→ Tarefa
Redimensione as coordenadas dos dados, começando pela linha que contém "Screenshot is 1280x1385." e seguindo até a linha que contém "Auto (578, 34)", ambas incluídas, e reescreva integralmente essas linhas. Multiplique por 0,7 somente as coordenadas das respostas e arredonde para inteiros, com metades para cima; todo o restante do texto, incluindo os demais números, permanece inalterado.

→ Dados fornecidos
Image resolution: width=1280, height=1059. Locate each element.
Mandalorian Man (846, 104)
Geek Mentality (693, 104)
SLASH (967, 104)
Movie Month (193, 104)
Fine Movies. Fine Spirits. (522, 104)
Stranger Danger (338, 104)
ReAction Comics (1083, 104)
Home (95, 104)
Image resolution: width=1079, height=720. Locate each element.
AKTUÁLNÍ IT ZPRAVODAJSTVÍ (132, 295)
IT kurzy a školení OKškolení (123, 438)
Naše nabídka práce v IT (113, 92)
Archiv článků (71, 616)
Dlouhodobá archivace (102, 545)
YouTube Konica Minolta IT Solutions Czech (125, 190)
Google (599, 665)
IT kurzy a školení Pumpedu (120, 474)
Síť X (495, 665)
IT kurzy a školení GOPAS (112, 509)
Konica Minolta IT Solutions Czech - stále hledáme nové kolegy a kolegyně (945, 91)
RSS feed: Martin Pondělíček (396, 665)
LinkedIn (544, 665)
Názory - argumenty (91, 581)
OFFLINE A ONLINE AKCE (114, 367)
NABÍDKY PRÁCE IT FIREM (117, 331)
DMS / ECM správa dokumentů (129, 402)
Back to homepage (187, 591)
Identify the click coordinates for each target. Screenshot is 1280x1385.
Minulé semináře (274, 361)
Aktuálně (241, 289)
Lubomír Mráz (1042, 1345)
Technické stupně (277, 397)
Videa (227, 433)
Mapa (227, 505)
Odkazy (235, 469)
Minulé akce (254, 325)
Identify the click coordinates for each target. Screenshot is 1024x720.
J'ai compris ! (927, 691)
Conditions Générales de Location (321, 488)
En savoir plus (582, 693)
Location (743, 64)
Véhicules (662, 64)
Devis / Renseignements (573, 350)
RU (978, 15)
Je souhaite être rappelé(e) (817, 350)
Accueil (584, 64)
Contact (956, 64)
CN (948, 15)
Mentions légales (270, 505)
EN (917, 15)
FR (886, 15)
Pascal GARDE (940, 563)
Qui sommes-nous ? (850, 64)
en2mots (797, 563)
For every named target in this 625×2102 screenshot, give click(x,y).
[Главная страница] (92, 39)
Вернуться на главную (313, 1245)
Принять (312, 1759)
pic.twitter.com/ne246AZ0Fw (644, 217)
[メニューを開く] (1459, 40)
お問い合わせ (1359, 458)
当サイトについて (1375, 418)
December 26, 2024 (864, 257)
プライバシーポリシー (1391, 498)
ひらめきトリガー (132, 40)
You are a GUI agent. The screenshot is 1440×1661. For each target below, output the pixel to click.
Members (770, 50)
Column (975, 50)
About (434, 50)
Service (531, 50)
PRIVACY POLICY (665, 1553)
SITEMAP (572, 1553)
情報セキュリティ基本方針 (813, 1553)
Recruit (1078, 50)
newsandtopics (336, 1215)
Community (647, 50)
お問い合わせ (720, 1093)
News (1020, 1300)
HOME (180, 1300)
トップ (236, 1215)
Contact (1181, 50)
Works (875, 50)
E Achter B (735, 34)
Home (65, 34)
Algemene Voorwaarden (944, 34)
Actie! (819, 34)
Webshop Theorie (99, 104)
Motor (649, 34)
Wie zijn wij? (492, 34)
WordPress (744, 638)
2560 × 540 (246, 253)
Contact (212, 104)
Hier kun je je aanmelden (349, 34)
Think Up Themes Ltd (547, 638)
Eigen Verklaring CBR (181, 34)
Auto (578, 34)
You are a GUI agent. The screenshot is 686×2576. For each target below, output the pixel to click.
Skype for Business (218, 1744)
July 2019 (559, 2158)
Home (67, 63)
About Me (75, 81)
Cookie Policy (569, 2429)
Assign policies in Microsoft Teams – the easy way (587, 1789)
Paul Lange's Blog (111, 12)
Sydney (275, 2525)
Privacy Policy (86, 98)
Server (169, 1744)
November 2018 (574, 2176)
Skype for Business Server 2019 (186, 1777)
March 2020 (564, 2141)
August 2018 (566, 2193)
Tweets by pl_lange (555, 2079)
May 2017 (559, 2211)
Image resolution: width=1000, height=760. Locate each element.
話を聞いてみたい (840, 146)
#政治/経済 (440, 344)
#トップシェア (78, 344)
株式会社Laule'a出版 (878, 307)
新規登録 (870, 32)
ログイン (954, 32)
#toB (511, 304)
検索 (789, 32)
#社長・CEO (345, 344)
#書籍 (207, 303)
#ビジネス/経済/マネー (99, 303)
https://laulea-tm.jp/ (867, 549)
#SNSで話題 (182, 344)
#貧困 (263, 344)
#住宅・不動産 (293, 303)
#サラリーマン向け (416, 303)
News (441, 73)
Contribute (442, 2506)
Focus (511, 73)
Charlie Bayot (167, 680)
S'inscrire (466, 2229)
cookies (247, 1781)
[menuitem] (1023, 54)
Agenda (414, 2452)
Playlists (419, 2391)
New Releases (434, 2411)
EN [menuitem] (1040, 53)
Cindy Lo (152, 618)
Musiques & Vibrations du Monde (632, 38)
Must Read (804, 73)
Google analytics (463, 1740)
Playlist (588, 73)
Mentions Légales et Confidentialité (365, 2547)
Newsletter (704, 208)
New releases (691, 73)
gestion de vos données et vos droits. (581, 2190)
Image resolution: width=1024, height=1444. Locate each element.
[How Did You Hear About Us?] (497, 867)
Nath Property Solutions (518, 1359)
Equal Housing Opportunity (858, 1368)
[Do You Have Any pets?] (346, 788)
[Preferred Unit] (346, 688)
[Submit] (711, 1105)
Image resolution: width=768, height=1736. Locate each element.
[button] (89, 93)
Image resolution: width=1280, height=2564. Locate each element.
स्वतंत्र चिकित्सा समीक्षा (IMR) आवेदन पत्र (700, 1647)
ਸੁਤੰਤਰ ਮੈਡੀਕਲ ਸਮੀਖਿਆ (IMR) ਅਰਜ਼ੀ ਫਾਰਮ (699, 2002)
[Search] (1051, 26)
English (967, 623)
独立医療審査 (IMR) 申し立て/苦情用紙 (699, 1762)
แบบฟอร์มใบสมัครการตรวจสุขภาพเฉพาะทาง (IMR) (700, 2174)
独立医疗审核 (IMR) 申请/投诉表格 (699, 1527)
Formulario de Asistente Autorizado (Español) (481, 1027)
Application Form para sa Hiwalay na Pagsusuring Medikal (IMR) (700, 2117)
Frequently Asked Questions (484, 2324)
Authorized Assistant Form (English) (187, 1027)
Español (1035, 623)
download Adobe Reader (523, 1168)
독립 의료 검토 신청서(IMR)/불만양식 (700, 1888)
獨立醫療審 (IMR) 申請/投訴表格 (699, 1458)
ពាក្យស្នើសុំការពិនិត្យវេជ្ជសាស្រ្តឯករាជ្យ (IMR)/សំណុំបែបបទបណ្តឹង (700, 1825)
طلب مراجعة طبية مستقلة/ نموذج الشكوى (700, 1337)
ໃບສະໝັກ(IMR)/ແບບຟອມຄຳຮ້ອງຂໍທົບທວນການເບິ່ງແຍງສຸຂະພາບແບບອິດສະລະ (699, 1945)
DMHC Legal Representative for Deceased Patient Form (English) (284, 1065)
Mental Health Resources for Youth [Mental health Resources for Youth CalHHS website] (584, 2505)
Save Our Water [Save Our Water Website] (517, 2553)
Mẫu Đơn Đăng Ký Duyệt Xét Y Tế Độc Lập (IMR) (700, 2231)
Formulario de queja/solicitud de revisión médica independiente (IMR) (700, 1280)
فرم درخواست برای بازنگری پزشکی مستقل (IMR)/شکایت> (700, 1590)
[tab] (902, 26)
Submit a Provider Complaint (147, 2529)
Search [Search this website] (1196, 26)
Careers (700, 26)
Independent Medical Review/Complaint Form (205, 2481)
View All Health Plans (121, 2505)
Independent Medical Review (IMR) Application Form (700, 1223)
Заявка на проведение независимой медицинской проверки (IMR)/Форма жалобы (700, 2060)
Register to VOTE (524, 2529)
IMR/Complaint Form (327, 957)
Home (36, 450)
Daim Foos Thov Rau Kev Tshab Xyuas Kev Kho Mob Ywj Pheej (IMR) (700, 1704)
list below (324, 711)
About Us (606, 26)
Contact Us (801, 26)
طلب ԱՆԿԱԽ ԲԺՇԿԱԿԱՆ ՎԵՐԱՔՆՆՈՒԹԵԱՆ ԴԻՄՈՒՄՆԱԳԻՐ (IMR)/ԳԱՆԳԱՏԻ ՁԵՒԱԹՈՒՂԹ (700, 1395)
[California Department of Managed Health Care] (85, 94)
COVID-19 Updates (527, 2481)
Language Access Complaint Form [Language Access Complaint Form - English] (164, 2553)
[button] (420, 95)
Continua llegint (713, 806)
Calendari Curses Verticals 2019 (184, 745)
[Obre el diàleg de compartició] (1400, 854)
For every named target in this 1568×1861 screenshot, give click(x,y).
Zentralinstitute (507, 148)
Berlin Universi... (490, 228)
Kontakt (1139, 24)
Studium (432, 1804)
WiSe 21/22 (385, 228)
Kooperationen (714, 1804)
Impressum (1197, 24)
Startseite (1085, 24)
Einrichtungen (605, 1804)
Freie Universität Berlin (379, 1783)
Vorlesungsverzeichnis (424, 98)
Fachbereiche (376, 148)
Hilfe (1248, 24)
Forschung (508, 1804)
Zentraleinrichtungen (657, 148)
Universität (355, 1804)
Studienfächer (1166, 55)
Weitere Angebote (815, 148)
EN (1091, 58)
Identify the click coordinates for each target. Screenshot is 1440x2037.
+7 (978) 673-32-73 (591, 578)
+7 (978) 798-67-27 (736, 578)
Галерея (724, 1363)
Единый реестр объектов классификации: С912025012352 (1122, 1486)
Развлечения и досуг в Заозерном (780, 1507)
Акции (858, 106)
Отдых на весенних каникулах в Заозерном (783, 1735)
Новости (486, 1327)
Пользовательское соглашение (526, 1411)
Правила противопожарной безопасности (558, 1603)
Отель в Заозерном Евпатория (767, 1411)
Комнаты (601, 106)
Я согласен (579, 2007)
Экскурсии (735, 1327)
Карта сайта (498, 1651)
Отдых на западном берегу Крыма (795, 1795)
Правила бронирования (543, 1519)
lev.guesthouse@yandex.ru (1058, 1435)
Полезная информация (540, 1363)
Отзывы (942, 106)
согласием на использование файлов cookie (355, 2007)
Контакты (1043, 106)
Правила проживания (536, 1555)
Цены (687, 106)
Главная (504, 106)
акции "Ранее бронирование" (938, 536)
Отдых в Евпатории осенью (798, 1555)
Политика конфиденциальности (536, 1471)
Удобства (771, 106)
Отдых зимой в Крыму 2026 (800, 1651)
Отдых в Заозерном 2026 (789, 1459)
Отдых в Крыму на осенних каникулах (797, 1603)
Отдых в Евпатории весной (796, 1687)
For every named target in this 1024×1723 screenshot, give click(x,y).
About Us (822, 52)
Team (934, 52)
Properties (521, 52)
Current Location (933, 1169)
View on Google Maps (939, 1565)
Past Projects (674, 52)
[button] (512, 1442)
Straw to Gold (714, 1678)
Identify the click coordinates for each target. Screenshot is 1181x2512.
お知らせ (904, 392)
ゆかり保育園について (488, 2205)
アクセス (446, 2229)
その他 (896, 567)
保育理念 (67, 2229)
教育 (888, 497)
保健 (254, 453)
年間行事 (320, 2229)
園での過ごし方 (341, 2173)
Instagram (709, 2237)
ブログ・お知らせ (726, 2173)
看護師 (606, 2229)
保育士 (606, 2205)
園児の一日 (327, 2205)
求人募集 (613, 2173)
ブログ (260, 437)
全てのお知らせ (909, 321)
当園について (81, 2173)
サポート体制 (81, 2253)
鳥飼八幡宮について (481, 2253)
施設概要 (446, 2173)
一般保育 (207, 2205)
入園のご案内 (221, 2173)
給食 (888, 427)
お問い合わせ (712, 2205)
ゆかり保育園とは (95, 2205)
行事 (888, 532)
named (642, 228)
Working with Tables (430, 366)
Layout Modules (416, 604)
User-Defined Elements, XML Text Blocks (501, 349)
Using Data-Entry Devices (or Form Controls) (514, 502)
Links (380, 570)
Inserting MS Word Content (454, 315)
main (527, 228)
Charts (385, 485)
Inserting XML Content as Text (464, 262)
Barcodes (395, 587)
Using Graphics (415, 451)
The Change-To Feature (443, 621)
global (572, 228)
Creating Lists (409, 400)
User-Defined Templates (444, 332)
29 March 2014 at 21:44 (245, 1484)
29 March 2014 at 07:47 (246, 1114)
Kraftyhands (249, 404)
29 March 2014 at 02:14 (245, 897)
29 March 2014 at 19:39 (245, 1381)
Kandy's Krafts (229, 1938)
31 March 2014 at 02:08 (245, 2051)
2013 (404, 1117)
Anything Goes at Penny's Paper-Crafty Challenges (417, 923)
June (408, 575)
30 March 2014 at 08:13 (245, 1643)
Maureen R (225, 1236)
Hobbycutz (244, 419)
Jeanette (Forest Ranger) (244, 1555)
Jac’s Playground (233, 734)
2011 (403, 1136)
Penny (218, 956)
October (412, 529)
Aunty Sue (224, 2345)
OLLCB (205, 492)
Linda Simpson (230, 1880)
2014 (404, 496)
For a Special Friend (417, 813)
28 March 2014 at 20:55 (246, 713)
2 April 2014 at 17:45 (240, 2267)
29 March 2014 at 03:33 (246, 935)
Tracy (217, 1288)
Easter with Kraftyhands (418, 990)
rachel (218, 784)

→ Solução da tarefa
Identify the click coordinates for each target. Screenshot is 1280x1385.
Minulé semináře (192, 253)
Aktuálně (169, 202)
Lubomír Mráz (729, 942)
Technické stupně (194, 278)
Videa (159, 303)
Mapa (159, 354)
Odkazy (165, 328)
Minulé akce (178, 228)
Identify the click coordinates for each target. Screenshot is 1024x720.
J'ai compris ! (649, 484)
Conditions Générales de Location (225, 342)
En savoir plus (407, 485)
Location (520, 45)
Véhicules (463, 45)
Devis / Renseignements (401, 245)
RU (685, 11)
Je souhaite être rappelé(e) (572, 245)
Accueil (409, 45)
Contact (669, 45)
CN (664, 11)
Mentions légales (189, 354)
EN (642, 11)
FR (620, 11)
Pascal GARDE (658, 394)
Qui sommes-nous ? (595, 45)
en2mots (558, 394)
For every named target in this 625×2102 screenshot, give click(x,y).
[Главная страница] (64, 27)
Вернуться на главную (219, 872)
Принять (218, 1231)
pic.twitter.com/ne246AZ0Fw (451, 152)
[メニューを開く] (1021, 28)
お問い合わせ (951, 321)
当サイトについて (963, 293)
December 26, 2024 (605, 180)
プライバシーポリシー (974, 349)
ひらめきトリガー (92, 28)
You are a GUI agent. The screenshot is 1440×1661. For each target below, output the pixel to click.
Members (539, 35)
Column (683, 35)
About (304, 35)
Service (372, 35)
PRIVACY POLICY (466, 1087)
SITEMAP (400, 1087)
情報セキュリティ基本方針 (569, 1087)
Recruit (755, 35)
newsandtopics (235, 851)
Community (453, 35)
お問い合わせ (504, 765)
News (714, 910)
HOME (126, 910)
トップ (165, 851)
Contact (827, 35)
Works (613, 35)
E Achter B (515, 24)
Home (46, 24)
Algemene Voorwaarden (661, 24)
Actie! (573, 24)
Webshop Theorie (69, 73)
Motor (454, 24)
Wie zijn wij? (344, 24)
WordPress (521, 447)
2560 × 540 (172, 177)
Contact (148, 73)
Hier kun je je aanmelden (244, 24)
Think Up Themes Ltd (383, 447)
Eigen Verklaring CBR (127, 24)
Auto (405, 24)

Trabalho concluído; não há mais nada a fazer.